Silêncio. “Essa não é você”, ponderou o amigo, aconselhando-a a reagir segundo as próprias convicções. Da Copa não é possível voltar atrás, “mas você pode reduzir o número de ministérios e deixar de lado a aliança com o PMDB”, insistiu.

Silêncio. Rompido apenas para externar o desagrado por pagar a conta sozinha: “Estou apanhando de todos os lados e nem tudo é responsabilidade minha”. Não falou mal de Lula, não criticou esse ou aquele aliado, não deu sinal de que tenha a mais pálida ideia do que fazer.

O interlocutor da presidente saiu dali e foi procurar o presidente do Senado para lembrar-lhe alguns fatos e cobrar lealdade. “O governo foi forçado a apoiar sua volta à presidência, não faltou ao Sarney quando ele quase foi afastado na crise dos atos secretos (em 2009), por que agora essa atitude agressiva sua e do PMDB?”

Frio como um peixe, Calheiros respondeu: “Porque ela tentou jogar a crise no colo do Congresso”. Segundo consta, nada mais disse nem lhe foi perguntado.

A conversa aconteceu dias depois de o presidente do Senado ter requisitado avião da FAB para ir ao casamento da filha do líder do governo Eduardo Braga, em Trancoso (BA), enquanto o País gritava de Norte a Sul que está farto dos espertos.

Chá e antipatia. O tempo fechou na reunião ministerial de segunda-feira quando o ministro Moreira Franco (PMDB) falou em inflação em termos, digamos mais realistas que o cenário cor-de-rosa pintado pelo colega Guido Mantega.

A certa altura, a presidente Dilma Rousseff o chamou de “burro”.

No dia seguinte, na reunião da executiva do partido, nenhum dos ministros do partido – só Edison Lobão não foi, alegando doença – disse uma palavra em defesa da presidente que no encontro só não foi chamada de bonitinha.

Pode até ter sido arroubo momentâneo, mas na versão original da nota oficial sobre o resultado da reunião constava a disposição de entregarem os cargos.
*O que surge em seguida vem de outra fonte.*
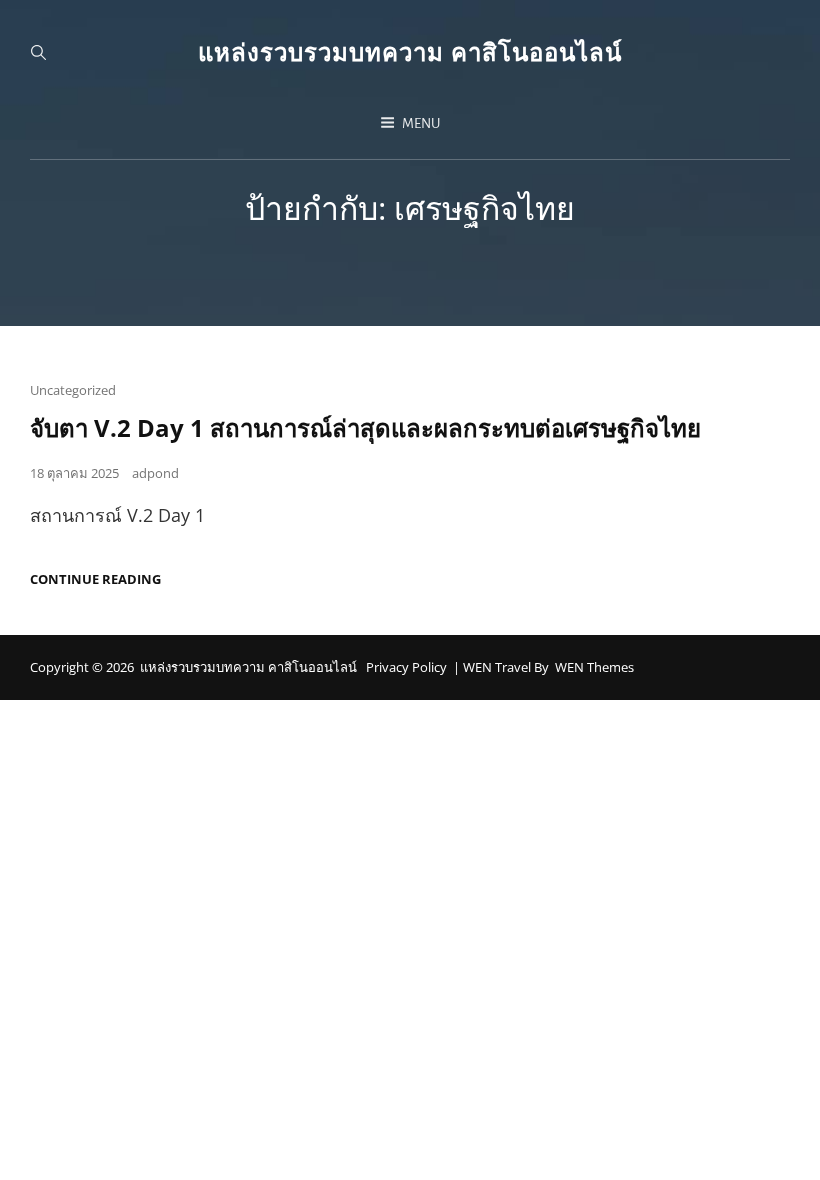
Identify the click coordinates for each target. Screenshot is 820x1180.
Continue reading (95, 579)
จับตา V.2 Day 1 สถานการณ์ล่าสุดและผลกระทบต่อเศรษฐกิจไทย (365, 427)
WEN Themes (594, 667)
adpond (155, 473)
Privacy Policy (406, 667)
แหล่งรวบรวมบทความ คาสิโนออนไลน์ (410, 51)
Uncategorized (73, 390)
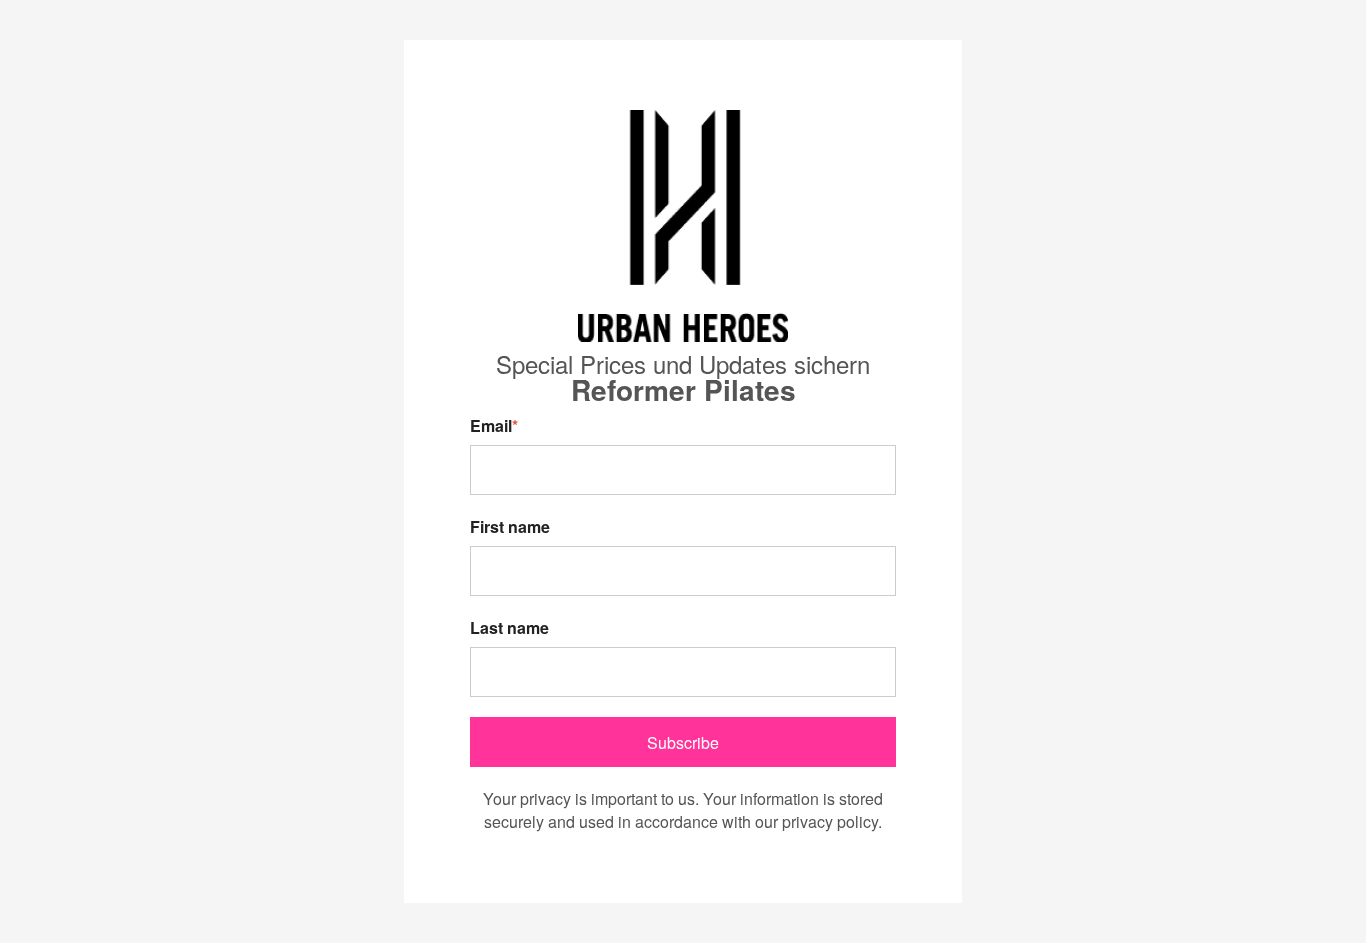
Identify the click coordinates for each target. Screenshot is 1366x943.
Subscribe (683, 742)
O texto dizia algo como “que a presidente faça o que quiser com os ministérios”. A turma do deixa disso ponderou que os termos poderiam soar pessoalmente ofensivos e que não era hora de radicalizar em público.

Sobre eleição e reedição da aliança com o PT, o clima, que já não era bom antes da queda de Dilma nas pesquisas, ficou muito pior, mas o momento é de indefinição.

O PMDB não vê como a presidente possa voltar ao patamar anterior, não crê na candidatura de Lula, acha que quem vai se beneficiar eleitoralmente é quem, no campo da oposição, souber capitalizar a insatisfação, mas não vê um nome no horizonte.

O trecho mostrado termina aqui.